During the process of evolution, gene pairs are subject to three alternative fates, i.e., non-functionalization, subfunctionalization, and neofunctionalization (Lynch and Conery, 2000). In this study, the Ka/Ks ratios for 15 duplicated WRI-like gene pairs were calculated (Table 2). The Ka/Ks ratios of ten pairs were less than 1, which suggests that these duplicated WRI-like genes have mainly experienced purifying selection pressure. The Ka/Ks ratios of other five pairs were more than 1, indicating positive selection pressure in the progress of evolution.
Then, WRI-like gene conservation and loss were analyzed based on the best match and the syntenic blocks in the CottonGen website (Figure 3 and Supplementary Table S3). Four homologous WRI-like clusters were ultra-conserved in four cotton species (Figure 3A and Supplementary Table S3). Ten homologous WRI-like genes were lost from the At, Dt or both subgenomes of G. barbadense and two were lost from G. arboretum (Figure 3B and Supplementary Table S3). Additionally, two genes were only present in G. barbadense (Figure 3C and Supplementary Table S3). This indicated that the GbWRIs and GaWRIs experienced a higher frequency of genic sequence losses than GhWRIs and GrWRIs.
FIGURE 3. Gene conservation and loss analysis of the WRI-like genes in Gossypium. (A) Ultra-conserved homologous WRI-like clusters in four cotton species. (B) Homologous WRI-like genes lost from one and/or two cotton species. (C) WRI-like genes only present in G. barbadense. Statistics and scenarios of gene conservation and loss analysis in the four cotton species. The observed genes were indicated as solid lines and balls, and the lost genes were indicated as dotted lines and balls. The number of gene clusters found in the four cotton species is provided below each graphic.
Gene Structure and Protein Domain Analyses of WRI-Likes in G. hirsutum
Generic Feature Format files of the four Gossypium species and a phylogenetic tree of deduced amino acids of GhWRIs were used to analyze the similarity and diversity of their exon–intron structures (Figure 4). The AtWRI2 gene contained 10 introns and 11 exons, whereas WRI2 subfamily genes GhWRI2a (Gh_A02G1061) and GhWRI2b (Gh_D03G0620) harbored seven introns and eight exons. AtWRI1, AtWRI3, and AtWRI4 genes contained seven introns and eight exons. In contrast, most GhWRI1, GhWRI3/GhWRI4, and GhWRI2-like family genes fell into two categories: those containing five introns and six exons, and those having six introns and seven exons. GhWRI3b (Gh_D04G0842), GhWRI3c (Gh_A05G0024), GhWRI3d (Gh_A05G0999), GhWRI3f (Gh_D05G1117), GhWRI2-likeb (Gh_A05G3160), GhWRI2-likec (Gh_A07G1973), GhWRI2-liked (Gh_D07G2191), GhWRI2-likef (Gh_A09G0219), GhWRI2-likei (Gh_A12G1529), and GhWRI2-likej (Gh_D12G1652) contained six introns and seven exons. GhWRI1a (Gh_A10G1731), GhWRI1b (Gh_D10G2551), GhWRI3a (Gh_A04G1351), GhWRI3e (Gh_D05G0071), GhWRI2-likee (Gh_A09G0218), and GhWRI2-likeg (Gh_D09G0206) contained five introns and six exons. Four genes had unique intron–exon compositions: GhWRI1c (Gh_A13G0020) with 20 introns and 21 exons, GhWRI1d (Gh_D13G0036) with 24 introns and 25 exons, GhWRI2-likea (Gh_D04G0466) with four introns and five exons, and GhWRI2-likeh (Gh_D09G0207) containing three introns and four exons.

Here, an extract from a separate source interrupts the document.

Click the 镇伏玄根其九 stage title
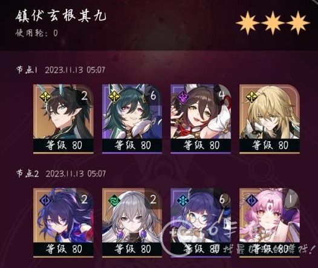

FIGURE 4. Phylogenetic relationships and gene structures of GhWRIs. Phylogeny of 22 GhWRI proteins in G. hirsutum and Arabidopsis. The phylogenetic tree (Left) was constructed using the neighbor-joining (NJ) method with 1,000 bootstrap replicates. The exon–intron structure (Right) of GhWRI genes was drawn using the GSDS server. Black boxes show exons, and lines show introns. The scale bar is shown at the bottom.
To better understand the similarity and diversity of GhWRI protein structures, their putative protein domains were predicted using the SMART database. The WRI-like proteins belonged to the AP2-EREPB family of transcription factors (Cernac and Benning, 2004; To et al., 2012). As shown in Figure 5, most GhWRIs contained two AP2 domains; the exceptions were GhWRI1d, GhWRI2a, GhWRI2b, and GhWRI2-likeh, all having only one each. Interestingly, we also found many other putative protein domains in GhWRI1c and GhWRI1d that need to be further verified.
FIGURE 5. GhWRI protein domain prediction. Potential AP2 domains of GhWRI proteins were identified using the SMART database.
Tissue-Specific Expression Profiles of GhWRI Genes
The expression pattern of a gene can be a direct indication of its involvement in developmental or differential events (Zang et al., 2017). To reveal the tissue-specific expression profiles of the 22 GhWRI genes identified in this study, published TM-1 expression data (Zhang et al., 2015) were used to analyze the transcript profiles of GhWRI genes in 22 cotton tissues (Supplementary Figure S2). GhWRI genes from WRI1, WRI2, and WRI3/WRI4 subfamilies were widely detected in different tissues, whereas GhWRI genes from the WRI2-like subfamily exhibited very low expression levels in most tissues. Interestingly, we found GhWRI1a and GhWRI1b (gene pairs from the corresponding At and Dt subgenome) were highly expressed in 20–35 DPA ovules (Figure 6 and Supplementary Figure S2). GhWRI1a was thus selected for further functional analysis.
FIGURE 6. Tissue-specific expression profile of GhWRI1a in different tissues of G. hirsutum accession TM-1. The ΔCt value of GhWRI1a in root was set as the control. The data presented are the means ± SD of three replicates.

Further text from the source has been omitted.